Kupowanie elektroniki zalicza się właśnie do tej kategorii i nie ma co z tego powodu załamywać rąk. Ja czasem po jakimś czasie rezygnuje ze sprzedaży jakiegoś urządzenia, kiedy okazuje się, że miałbym za nie dostać marnych 80 zł chociaż zapłaciłem kilkaset a w dodatku służyło mi na tyle dobrze, że darzę je jakimś sentymentem.
W taki właśnie sposób został u mnie SE T610 - najpierw używałem go przez dłuższy czas, potem używała go siostra a potem (już mając Nokię 6630) pomyślałem sobie, że zostanie jako dodatkowy telefon, na wszelki wypadek (wówczas nie miałem żadnego zapasowego urządzenia). Efekt? Gdy sprawdziłem ceny na Allegro okazuje się, że chodzi za tak śmiesznie małą kwotę, że nigdy bym się go za tyle nie pozbył. Już lepiej niech leży w szafie.
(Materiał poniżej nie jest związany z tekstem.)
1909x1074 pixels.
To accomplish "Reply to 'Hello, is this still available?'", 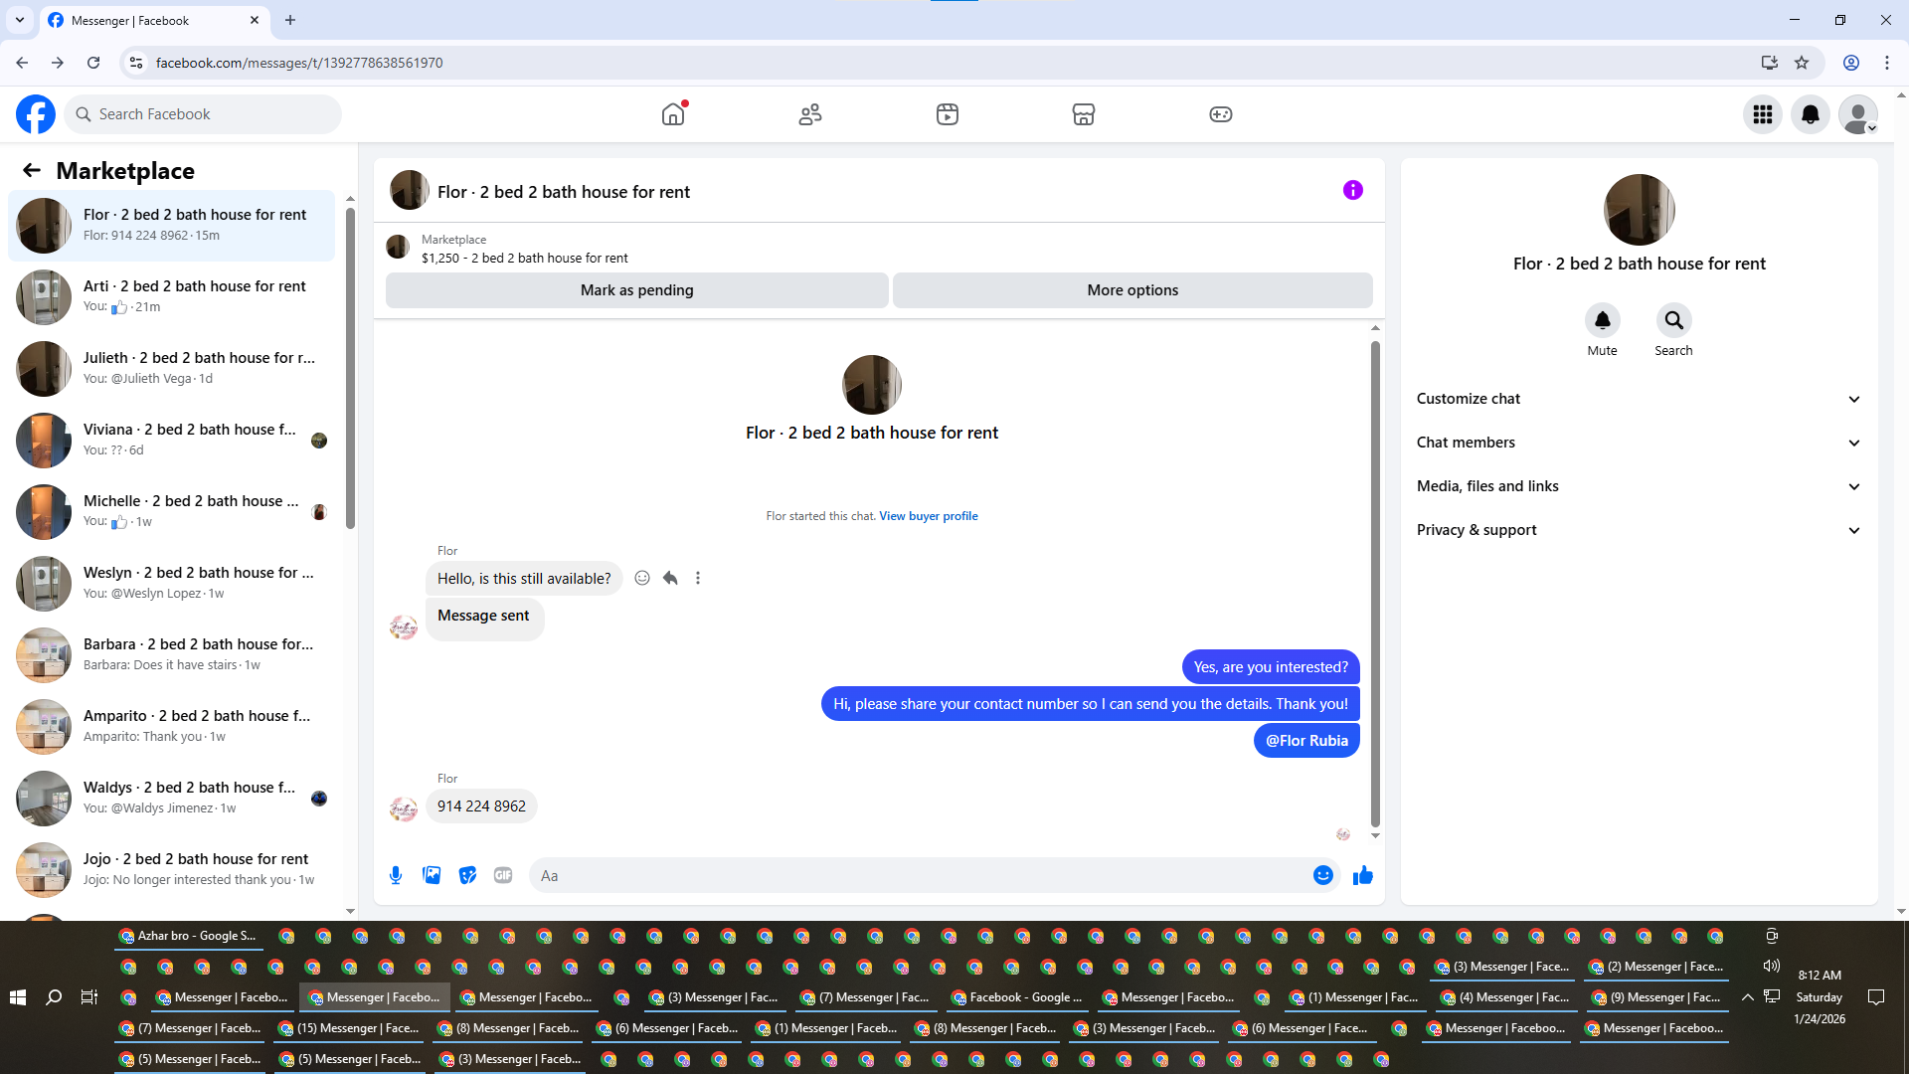I will click(x=670, y=578).
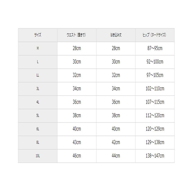Click the サイズ column header
191x191 pixels.
tap(38, 35)
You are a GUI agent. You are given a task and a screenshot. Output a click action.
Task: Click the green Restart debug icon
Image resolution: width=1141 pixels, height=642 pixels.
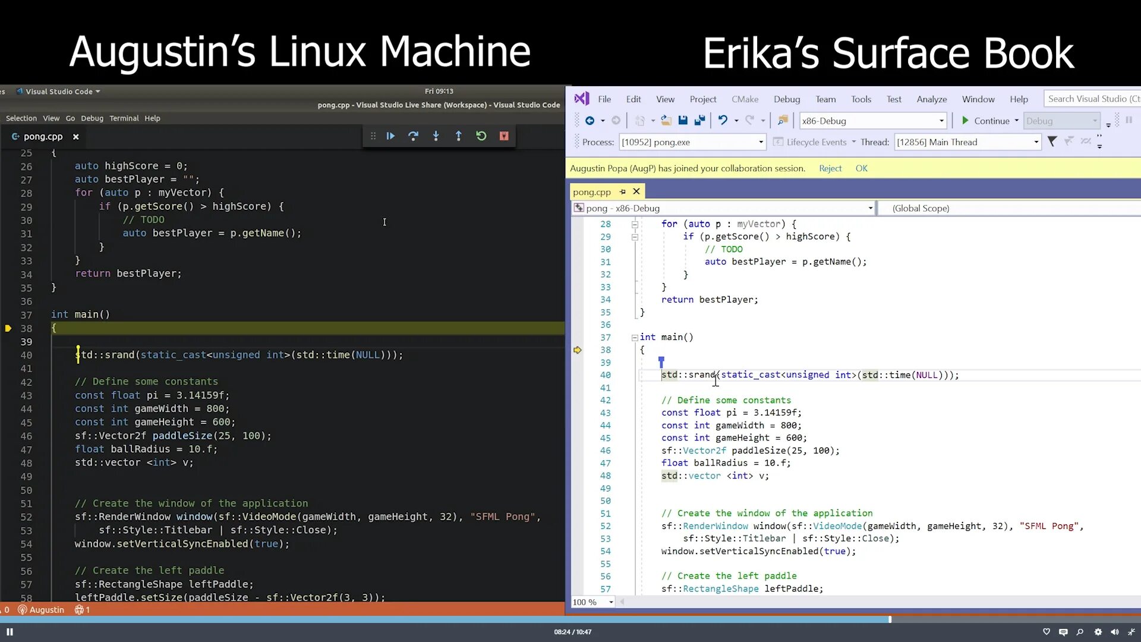pos(481,136)
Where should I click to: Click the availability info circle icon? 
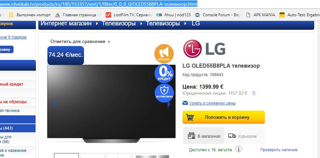point(238,149)
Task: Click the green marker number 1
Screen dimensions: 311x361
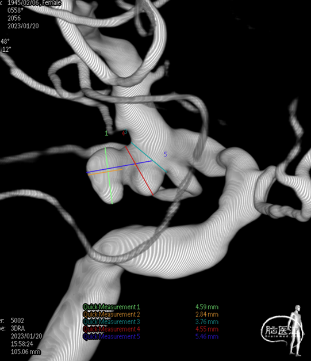Action: (106, 133)
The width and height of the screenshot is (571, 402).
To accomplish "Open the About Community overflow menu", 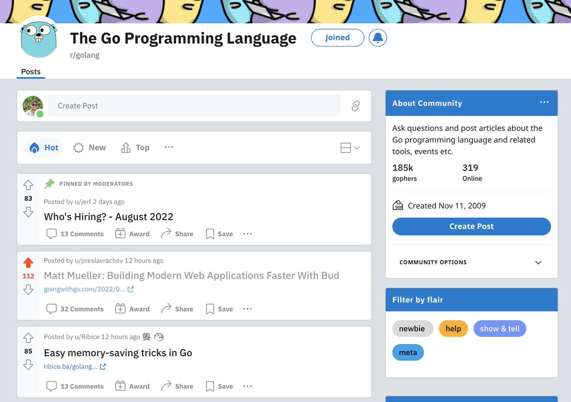I will point(544,103).
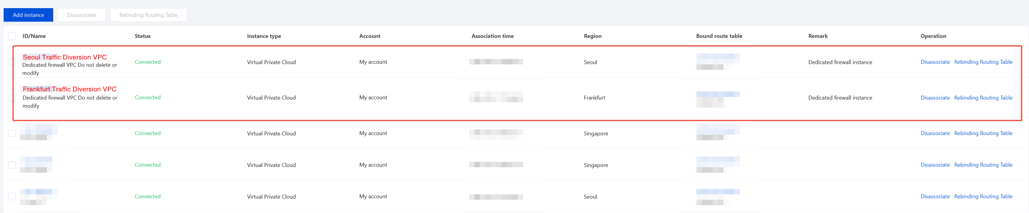The width and height of the screenshot is (1029, 213).
Task: Click Disassociate in the last table row
Action: point(935,196)
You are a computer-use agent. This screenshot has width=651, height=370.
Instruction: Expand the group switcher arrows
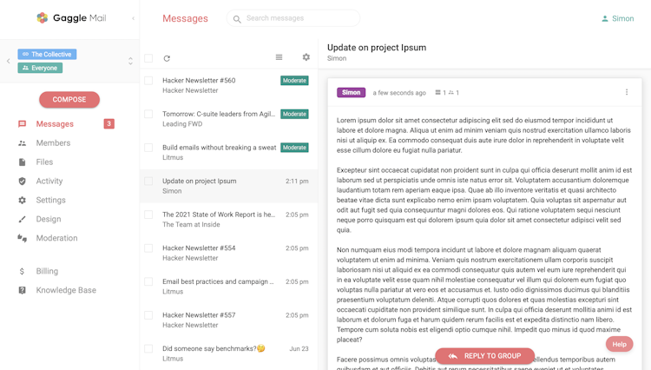(130, 61)
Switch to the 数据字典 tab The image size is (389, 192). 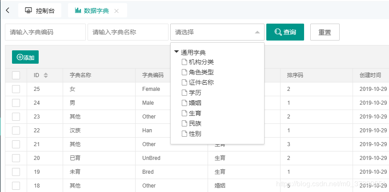click(92, 10)
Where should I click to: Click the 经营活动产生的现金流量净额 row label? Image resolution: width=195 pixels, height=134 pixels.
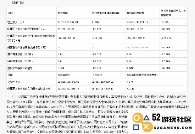click(x=27, y=47)
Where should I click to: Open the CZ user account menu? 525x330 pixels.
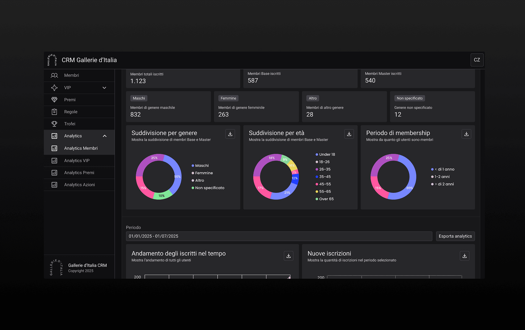click(477, 60)
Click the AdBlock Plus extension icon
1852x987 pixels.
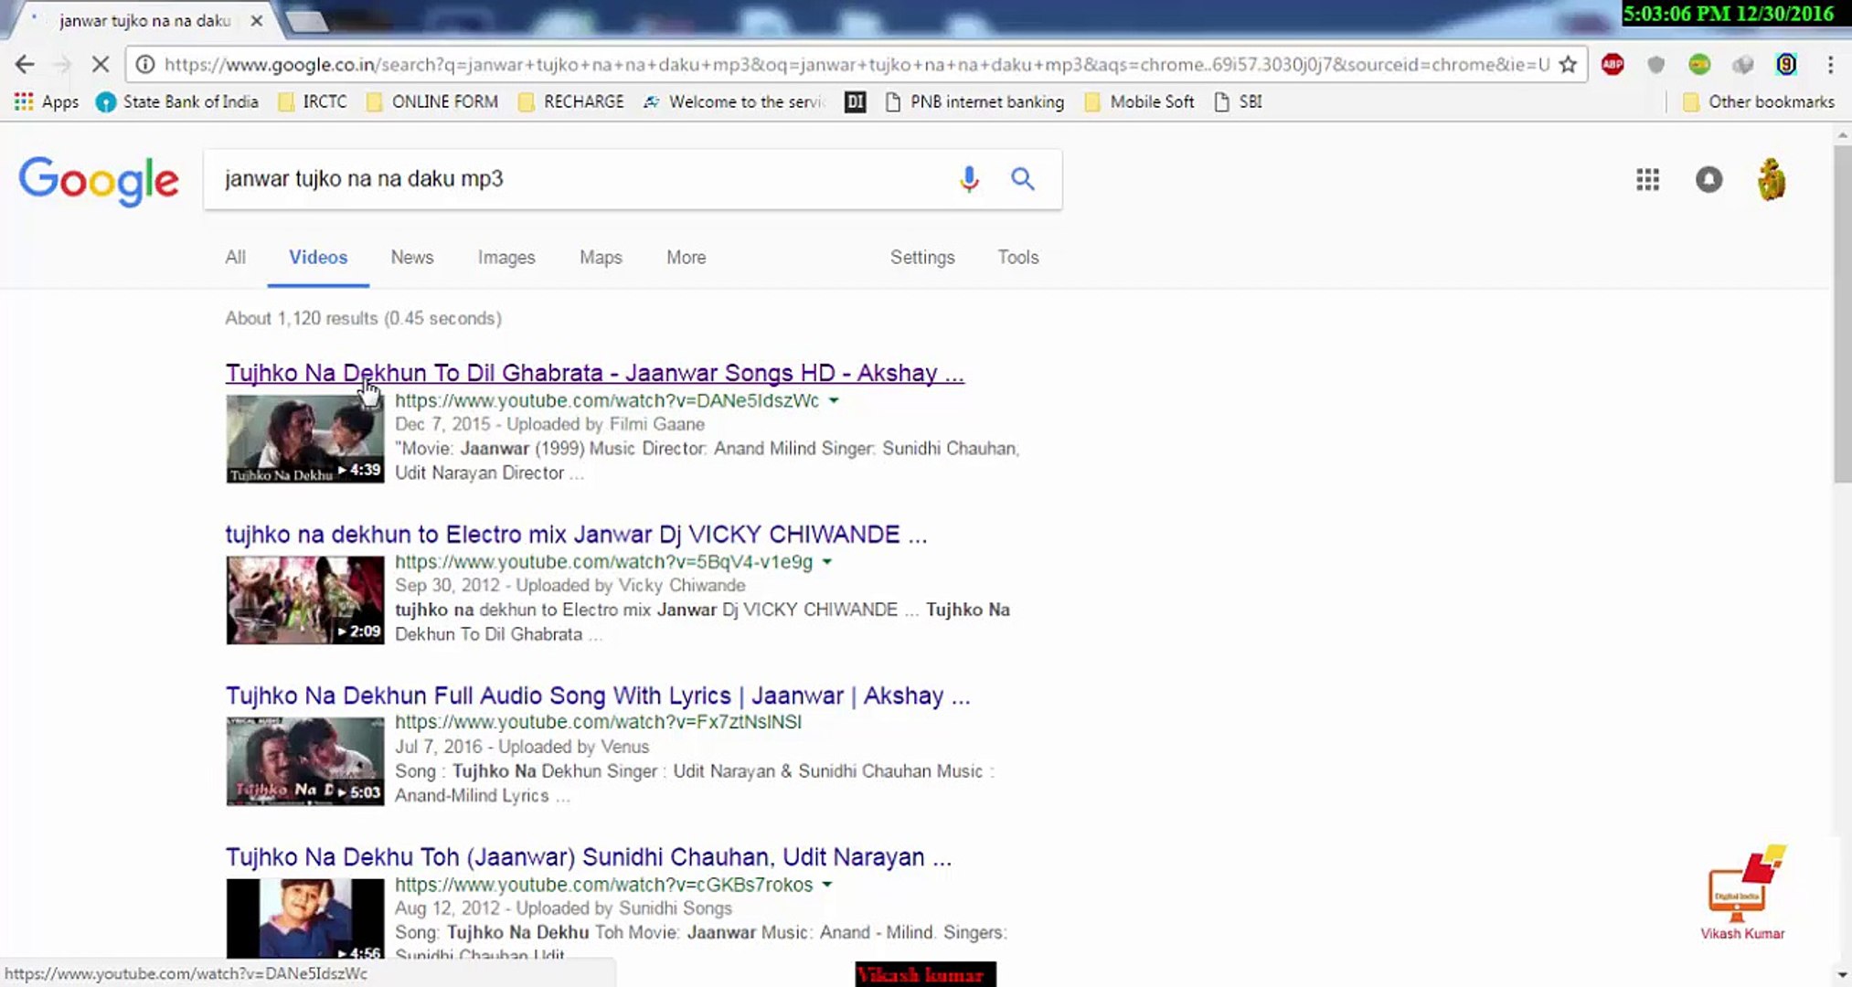[x=1613, y=64]
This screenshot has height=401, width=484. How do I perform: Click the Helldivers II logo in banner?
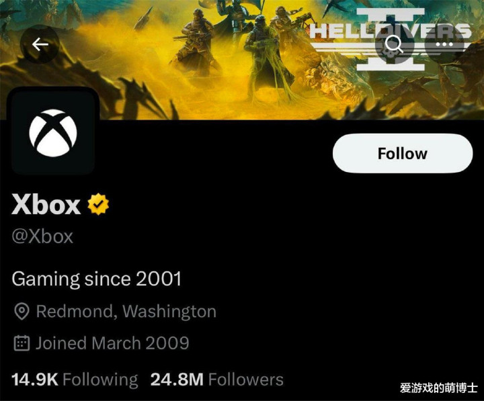[x=391, y=38]
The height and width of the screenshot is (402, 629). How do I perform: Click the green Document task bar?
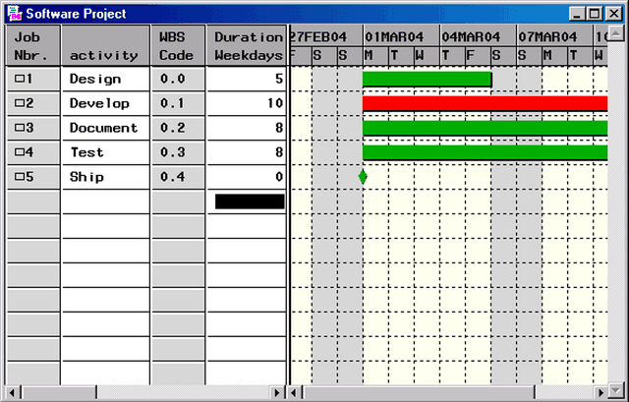tap(485, 128)
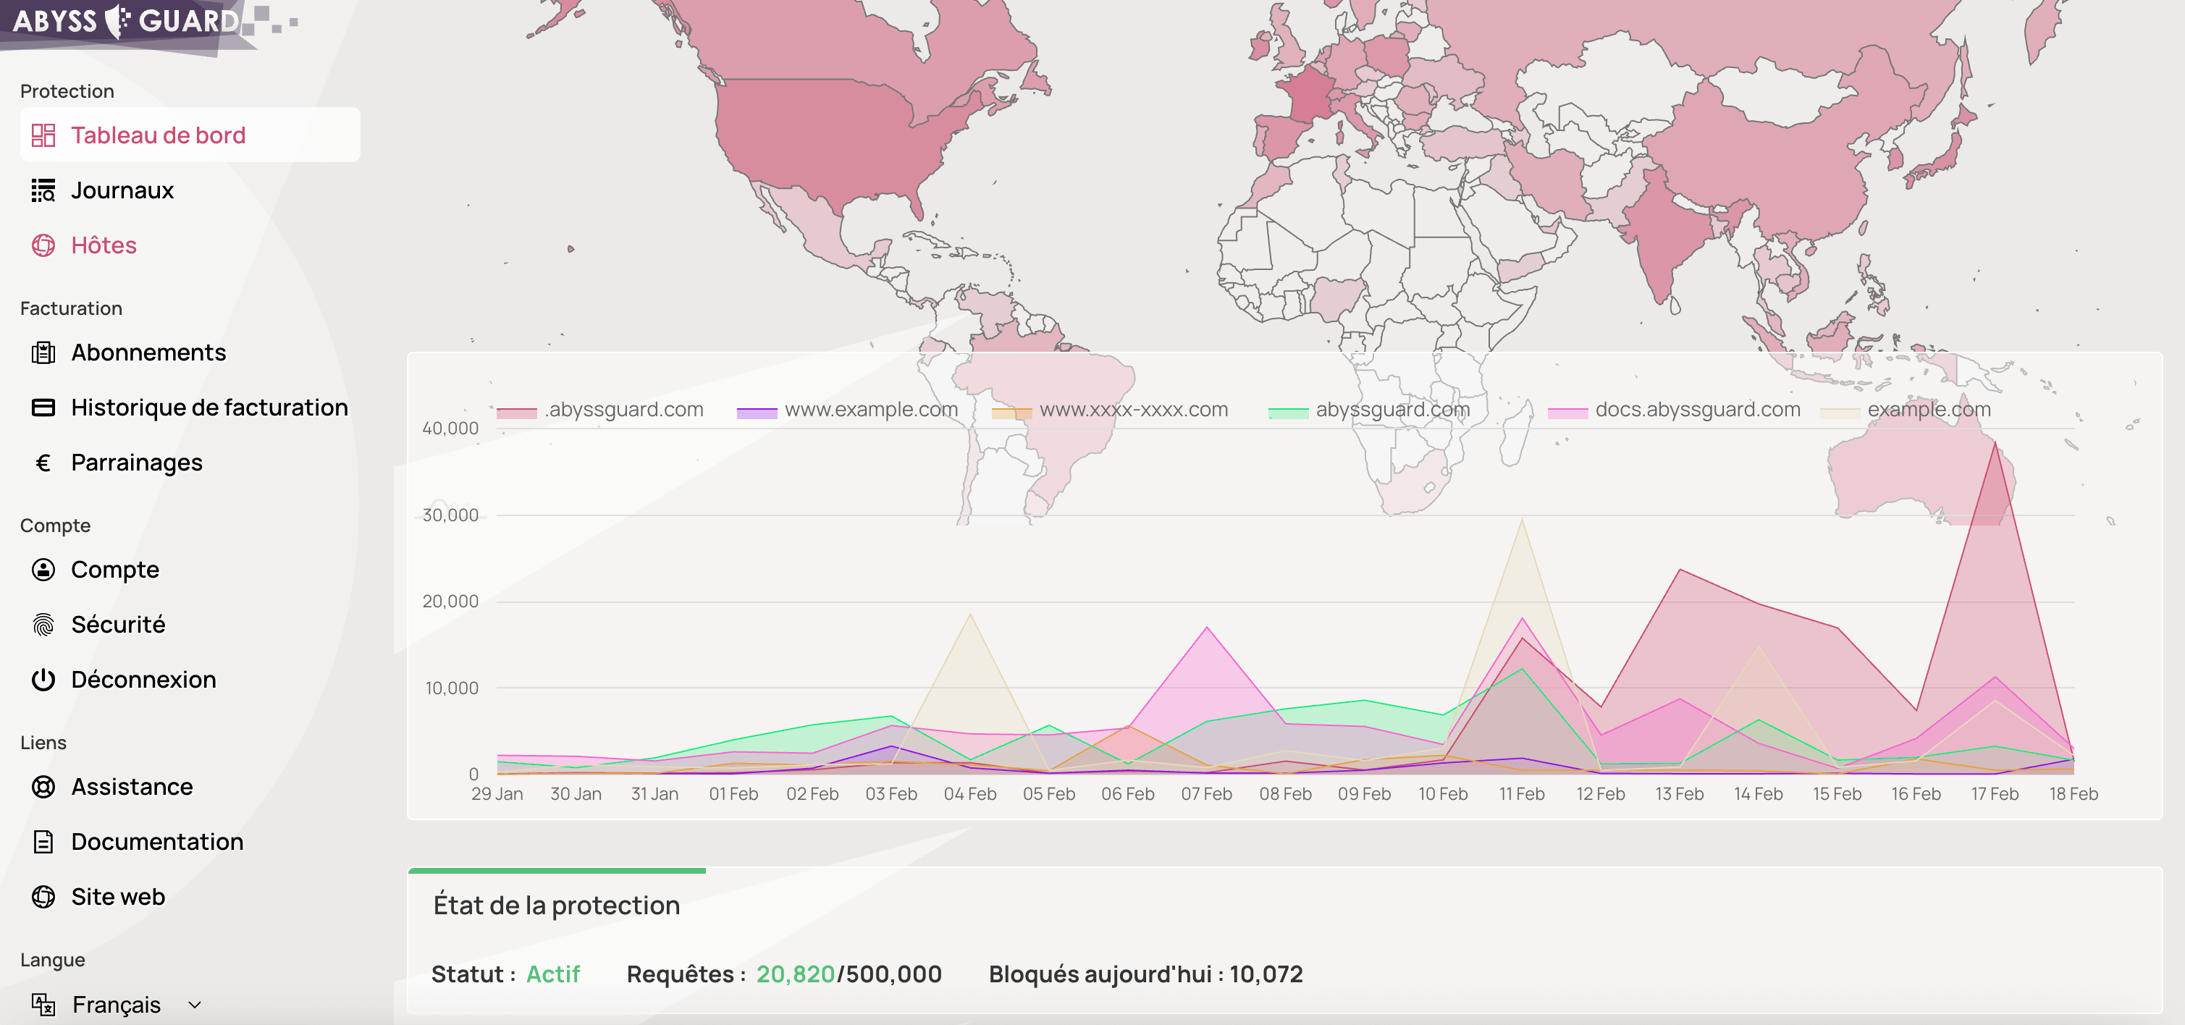Viewport: 2185px width, 1025px height.
Task: Click the Abonnements subscriptions icon
Action: click(x=43, y=353)
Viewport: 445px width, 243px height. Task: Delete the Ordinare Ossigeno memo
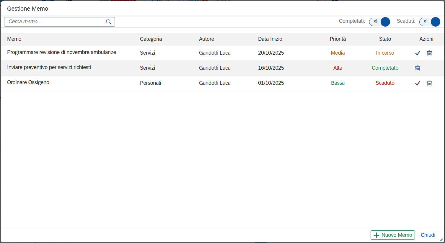(429, 83)
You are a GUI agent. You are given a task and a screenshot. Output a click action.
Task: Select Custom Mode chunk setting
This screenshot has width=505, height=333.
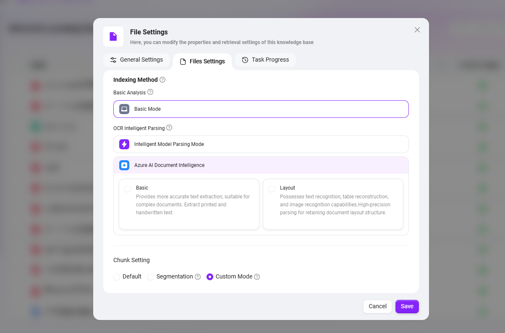(210, 277)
Z tego co widzę u znajomych też leży trochę starej elektroniki na zasadzie "używać na co dzień dzisiaj już za bardzo się nie da, ale sprzedać za małe pieniądze szkoda".
Natomiast jeśli chodzi o różnice między SD a SDHC, to ktoś może mi wyjaśnić jak to jest? Przez pewien czas byłem przekonany, że SDHC różni się elektronicznie od poprzednika i dlatego nie działa w starszych urządzeniach. Wybiło mnie z rytmu opracowanie sterownika SDHC dla nowszych Palmów (m.in. T5 i TX o ile mnie pamięć nie myli, niestety prace nad driverem dla T3 zostały przez autora zarzucone). I teraz pytanie: czy faktycznie nie dałoby się czegoś takiego zrobić dla Himalayi, Blueangela albo 4150?
Atlantis,złączki masz jak z malucha
To zwykły Molex jest. Chwilowo biorę 12V ze starego zasilacza komputerowego AT.